*Work to be completed*
What do the lines say, reproduced word for word, from the first of the entries below through the line bearing "Repost the timestamps"?

*Source material*
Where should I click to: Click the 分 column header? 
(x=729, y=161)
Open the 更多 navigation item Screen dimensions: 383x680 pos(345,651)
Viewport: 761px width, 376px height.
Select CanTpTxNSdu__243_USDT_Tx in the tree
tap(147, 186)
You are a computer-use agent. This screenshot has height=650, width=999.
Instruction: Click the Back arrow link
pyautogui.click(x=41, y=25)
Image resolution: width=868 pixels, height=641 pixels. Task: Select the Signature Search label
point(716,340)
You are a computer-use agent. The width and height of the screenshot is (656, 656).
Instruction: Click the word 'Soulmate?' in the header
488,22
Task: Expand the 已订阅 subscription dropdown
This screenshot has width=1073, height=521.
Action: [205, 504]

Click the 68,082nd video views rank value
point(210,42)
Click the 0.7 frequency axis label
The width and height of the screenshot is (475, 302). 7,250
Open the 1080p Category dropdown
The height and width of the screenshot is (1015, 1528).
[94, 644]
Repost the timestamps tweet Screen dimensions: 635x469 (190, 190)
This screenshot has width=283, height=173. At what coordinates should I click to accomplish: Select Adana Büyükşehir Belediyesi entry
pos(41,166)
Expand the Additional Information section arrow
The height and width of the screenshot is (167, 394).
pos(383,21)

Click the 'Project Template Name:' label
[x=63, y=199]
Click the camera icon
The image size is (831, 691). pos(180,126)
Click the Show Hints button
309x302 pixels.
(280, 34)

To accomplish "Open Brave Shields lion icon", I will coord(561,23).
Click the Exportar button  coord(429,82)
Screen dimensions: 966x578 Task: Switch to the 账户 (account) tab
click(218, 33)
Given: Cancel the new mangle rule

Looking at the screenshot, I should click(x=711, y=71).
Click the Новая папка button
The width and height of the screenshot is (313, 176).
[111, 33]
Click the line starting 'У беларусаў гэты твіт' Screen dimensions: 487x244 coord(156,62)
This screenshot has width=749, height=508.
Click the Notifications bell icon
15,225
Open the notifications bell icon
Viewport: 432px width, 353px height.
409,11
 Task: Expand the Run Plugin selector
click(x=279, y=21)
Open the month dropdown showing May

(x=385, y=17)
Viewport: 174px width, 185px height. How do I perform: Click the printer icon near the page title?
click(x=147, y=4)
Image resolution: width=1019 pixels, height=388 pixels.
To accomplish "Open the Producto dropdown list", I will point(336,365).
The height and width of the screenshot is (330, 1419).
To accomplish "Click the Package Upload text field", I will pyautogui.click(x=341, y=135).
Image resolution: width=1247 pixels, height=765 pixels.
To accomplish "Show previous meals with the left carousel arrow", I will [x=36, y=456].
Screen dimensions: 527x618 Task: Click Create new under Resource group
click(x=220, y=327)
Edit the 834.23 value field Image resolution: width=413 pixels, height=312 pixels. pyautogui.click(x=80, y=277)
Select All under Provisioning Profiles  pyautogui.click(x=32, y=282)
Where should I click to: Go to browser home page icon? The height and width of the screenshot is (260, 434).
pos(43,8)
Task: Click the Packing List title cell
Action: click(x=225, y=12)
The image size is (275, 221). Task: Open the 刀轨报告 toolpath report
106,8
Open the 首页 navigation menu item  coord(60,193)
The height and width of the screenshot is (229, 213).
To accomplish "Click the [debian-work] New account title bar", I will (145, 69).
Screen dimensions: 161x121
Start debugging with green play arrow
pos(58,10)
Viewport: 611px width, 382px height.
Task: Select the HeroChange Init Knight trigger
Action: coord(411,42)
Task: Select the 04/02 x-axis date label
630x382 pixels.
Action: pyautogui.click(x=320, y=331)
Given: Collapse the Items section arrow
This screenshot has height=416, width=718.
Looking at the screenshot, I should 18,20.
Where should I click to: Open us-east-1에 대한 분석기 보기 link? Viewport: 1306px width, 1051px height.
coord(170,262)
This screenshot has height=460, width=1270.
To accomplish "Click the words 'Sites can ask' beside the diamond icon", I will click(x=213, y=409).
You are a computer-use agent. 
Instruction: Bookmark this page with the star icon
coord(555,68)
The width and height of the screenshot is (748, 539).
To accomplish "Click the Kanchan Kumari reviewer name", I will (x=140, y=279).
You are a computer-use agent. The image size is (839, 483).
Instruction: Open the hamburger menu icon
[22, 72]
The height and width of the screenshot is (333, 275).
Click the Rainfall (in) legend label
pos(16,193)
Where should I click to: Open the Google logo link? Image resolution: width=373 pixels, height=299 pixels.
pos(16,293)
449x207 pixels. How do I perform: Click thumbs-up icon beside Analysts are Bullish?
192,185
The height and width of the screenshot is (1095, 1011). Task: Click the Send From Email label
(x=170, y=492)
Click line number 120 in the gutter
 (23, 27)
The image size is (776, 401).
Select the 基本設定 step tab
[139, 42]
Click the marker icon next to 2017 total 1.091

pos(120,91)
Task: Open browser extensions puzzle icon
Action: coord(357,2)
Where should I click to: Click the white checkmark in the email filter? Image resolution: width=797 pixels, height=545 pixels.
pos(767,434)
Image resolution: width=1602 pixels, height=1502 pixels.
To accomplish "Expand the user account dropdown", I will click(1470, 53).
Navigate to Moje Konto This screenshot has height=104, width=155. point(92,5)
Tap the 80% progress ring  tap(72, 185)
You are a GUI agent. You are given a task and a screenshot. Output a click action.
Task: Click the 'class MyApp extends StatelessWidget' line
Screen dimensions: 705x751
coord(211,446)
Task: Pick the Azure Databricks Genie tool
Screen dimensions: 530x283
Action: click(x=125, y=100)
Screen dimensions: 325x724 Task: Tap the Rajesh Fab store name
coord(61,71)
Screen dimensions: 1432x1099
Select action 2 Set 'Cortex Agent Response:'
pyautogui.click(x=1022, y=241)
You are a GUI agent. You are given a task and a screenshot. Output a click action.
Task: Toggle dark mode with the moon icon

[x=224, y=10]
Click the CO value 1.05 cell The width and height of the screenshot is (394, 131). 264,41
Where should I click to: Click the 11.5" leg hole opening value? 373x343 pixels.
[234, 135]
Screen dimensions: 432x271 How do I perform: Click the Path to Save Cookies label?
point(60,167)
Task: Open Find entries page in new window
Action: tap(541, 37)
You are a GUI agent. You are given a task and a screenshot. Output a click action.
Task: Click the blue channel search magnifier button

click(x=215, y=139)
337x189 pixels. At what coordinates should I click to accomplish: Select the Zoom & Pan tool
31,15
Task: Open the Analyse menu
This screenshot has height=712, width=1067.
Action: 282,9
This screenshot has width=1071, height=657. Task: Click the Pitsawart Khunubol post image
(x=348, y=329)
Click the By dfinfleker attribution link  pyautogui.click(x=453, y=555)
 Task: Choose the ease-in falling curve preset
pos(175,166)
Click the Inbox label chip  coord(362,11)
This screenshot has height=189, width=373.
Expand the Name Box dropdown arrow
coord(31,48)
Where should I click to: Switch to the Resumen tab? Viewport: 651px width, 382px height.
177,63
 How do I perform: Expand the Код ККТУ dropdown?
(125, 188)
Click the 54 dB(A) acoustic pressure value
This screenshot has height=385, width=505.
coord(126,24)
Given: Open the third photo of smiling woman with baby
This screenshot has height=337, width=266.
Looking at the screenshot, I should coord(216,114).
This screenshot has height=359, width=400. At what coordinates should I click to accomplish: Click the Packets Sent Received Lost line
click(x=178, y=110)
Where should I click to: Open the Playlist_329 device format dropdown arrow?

*Written solution*
Where should I click to: Click the 分 column header? 
(x=729, y=161)
Open the 更多 navigation item Screen dimensions: 383x680 pos(345,651)
Viewport: 761px width, 376px height.
Select CanTpTxNSdu__243_USDT_Tx in the tree
tap(147, 186)
You are a computer-use agent. This screenshot has height=650, width=999.
Instruction: Click the Back arrow link
pyautogui.click(x=41, y=25)
Image resolution: width=868 pixels, height=641 pixels. Task: Select the Signature Search label
point(716,340)
You are a computer-use agent. The width and height of the screenshot is (656, 656).
Instruction: Click the word 'Soulmate?' in the header
488,22
Task: Expand the 已订阅 subscription dropdown
This screenshot has width=1073, height=521.
Action: [205, 504]

Click the 68,082nd video views rank value
point(210,42)
Click the 0.7 frequency axis label
The width and height of the screenshot is (475, 302). 7,250
Open the 1080p Category dropdown
The height and width of the screenshot is (1015, 1528).
[94, 644]
Repost the timestamps tweet Screen dimensions: 635x469 (190, 190)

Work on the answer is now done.